Overall, the researchers found, patients were less likely to have a mood episode if they continued on antipsychotics for 24 weeks rather than taking placebos . However, the benefits of continuing antipsychotics beyond 24 weeks were not apparent as the proportion of patients that had a mood episode was not different between 24 and 52 groups.
The team noted that extended use of both antipsychotics was accompanied by weight gain in patients — clinically significant weight gain on olanzapine in 35% of patients after a year of use, and some weight gain in 15%-17% of patients on risperidone with any length of use. This suggests that the relief provided by these drugs should be considered against the potential for significant weight gain.
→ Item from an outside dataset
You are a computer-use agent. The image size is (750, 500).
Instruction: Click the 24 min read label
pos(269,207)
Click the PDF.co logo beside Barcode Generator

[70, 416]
The researchers also observed some differences between the two types of antipsychotics as regards their longer-term usefulness, and the types of mood episodes each antipsychotic medicine helped to prevent , although they caution that these findings must be considered preliminary . For instance, beyond six months of use, those taking risperidone experienced manic or depressive episodes as frequently as the placebo group. Those taking olanzapine, on the other hand, had the fewest episodes when using the medication over a whole year rather than stopping use after 24 weeks, making the year-long treatment most effective for that drug. Risperidone tended to delay mania, while olanzapine tended to delay depression. To unpack the effects of different treatments, the researchers say, future work should examine other types of antipsychoticsas well as non-antipsychotic treatments like psychotherapy, and do so in a larger patient group.
In addition to Dr. Yatham, the research team also included other past NARSAD grant recipients: 1998 YI and 2007 II granteeSerge Beaulieu, M.D., Ph.D.; 2007 II grantee Flavio P. Kapczinski, M.D., Ph.D.; 2013 II grantee Beny Lafer, M.D., Ph.D.; 1997 II grantee Peter H. Silverstone, M.D.; and 1989 YI and 1995 II L. Trevor Young, M.D., Ph.D.